● AIM OF THE EXERCISE
Check every line of the data for the word "will", and copy those that have it.

● EXERCISE MATERIALS
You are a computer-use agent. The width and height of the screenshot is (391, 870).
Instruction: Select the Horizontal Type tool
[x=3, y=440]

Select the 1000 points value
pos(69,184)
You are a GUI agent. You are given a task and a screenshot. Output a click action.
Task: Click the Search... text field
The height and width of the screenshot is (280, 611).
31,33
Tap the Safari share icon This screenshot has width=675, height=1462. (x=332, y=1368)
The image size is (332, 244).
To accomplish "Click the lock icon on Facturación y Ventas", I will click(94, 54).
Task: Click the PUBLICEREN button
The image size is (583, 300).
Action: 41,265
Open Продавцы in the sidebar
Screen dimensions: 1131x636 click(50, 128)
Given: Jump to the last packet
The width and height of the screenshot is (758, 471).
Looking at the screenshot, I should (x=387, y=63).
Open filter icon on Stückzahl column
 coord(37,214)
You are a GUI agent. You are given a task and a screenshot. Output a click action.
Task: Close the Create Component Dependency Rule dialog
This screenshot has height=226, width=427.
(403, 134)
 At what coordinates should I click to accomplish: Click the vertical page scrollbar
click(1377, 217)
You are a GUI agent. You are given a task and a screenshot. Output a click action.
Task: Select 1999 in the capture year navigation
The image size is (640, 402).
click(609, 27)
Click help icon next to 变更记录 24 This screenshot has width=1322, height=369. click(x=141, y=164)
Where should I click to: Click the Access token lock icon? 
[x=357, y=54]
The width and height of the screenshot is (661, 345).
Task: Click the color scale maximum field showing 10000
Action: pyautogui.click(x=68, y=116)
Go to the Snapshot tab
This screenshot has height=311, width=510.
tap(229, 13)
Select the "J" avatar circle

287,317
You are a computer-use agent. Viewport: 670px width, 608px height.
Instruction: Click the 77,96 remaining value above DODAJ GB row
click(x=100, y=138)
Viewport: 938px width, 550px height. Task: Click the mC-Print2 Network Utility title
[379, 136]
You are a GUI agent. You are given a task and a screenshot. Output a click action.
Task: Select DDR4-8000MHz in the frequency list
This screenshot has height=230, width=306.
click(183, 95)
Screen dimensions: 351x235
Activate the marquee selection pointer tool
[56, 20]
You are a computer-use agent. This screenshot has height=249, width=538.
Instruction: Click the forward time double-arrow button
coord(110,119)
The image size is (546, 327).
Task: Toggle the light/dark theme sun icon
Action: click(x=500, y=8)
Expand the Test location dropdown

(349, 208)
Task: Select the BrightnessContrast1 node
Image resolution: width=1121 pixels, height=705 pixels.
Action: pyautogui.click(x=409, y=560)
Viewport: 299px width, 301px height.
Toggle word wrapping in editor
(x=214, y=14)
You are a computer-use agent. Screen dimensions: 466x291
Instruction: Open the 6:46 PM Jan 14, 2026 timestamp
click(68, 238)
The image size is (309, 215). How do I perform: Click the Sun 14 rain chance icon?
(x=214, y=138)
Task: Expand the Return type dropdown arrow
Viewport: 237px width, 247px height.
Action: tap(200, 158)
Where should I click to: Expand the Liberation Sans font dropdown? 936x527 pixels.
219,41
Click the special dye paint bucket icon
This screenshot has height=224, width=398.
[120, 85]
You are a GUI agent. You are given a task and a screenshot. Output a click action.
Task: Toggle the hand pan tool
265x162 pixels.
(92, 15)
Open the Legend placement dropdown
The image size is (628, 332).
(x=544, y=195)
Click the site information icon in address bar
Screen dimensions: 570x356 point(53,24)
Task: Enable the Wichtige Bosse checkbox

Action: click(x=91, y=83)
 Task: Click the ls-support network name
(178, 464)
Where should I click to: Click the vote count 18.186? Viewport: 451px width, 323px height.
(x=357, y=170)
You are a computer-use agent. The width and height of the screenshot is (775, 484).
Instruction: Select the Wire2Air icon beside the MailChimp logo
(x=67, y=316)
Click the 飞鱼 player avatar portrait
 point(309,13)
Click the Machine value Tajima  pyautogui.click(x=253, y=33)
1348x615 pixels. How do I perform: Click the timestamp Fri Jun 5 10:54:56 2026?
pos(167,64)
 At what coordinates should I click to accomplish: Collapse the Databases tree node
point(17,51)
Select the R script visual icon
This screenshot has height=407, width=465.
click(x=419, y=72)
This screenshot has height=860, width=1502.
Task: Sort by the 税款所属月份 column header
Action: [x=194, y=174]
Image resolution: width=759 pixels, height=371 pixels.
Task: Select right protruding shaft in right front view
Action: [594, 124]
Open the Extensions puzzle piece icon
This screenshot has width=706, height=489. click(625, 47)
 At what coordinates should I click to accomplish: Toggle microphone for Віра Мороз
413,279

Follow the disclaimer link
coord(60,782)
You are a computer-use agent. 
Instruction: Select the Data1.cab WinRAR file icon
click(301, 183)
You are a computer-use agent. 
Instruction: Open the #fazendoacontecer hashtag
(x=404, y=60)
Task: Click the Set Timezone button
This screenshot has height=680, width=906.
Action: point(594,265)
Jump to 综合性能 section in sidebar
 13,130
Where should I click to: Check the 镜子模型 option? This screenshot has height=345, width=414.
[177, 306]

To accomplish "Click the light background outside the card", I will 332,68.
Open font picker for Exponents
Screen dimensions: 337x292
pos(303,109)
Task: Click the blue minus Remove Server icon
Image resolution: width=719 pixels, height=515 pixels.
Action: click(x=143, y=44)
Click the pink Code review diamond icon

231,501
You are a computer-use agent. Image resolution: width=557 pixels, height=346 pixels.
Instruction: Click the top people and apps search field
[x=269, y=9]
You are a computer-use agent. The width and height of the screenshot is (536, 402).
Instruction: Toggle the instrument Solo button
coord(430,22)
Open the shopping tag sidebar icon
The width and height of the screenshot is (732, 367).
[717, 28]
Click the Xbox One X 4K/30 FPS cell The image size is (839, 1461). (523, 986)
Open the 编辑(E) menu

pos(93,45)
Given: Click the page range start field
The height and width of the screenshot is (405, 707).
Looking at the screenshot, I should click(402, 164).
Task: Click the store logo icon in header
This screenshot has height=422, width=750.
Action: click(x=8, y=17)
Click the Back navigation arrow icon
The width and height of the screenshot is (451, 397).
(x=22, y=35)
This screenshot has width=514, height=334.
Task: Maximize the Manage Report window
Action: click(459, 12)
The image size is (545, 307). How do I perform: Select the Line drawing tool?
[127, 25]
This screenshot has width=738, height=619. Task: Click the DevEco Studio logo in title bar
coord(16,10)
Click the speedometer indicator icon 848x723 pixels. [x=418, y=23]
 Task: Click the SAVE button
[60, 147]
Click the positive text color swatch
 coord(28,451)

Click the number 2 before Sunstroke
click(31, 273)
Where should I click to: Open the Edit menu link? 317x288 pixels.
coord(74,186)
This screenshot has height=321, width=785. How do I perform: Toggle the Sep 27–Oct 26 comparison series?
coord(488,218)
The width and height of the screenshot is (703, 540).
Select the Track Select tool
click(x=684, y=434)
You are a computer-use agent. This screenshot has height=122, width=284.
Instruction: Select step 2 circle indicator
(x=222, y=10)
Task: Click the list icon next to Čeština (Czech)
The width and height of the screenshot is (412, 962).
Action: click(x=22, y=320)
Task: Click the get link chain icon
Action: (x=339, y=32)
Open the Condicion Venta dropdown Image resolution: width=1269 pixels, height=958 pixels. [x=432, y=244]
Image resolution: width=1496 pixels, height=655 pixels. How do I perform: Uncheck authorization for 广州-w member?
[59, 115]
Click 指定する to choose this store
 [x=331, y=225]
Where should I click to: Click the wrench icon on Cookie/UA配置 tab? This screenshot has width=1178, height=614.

● OUTPUT OF THE EXERCISE
To accomplish "Click the lock icon on Facturación y Ventas", I will click(94, 54).
To accomplish "Click the light background outside the card", I will 332,68.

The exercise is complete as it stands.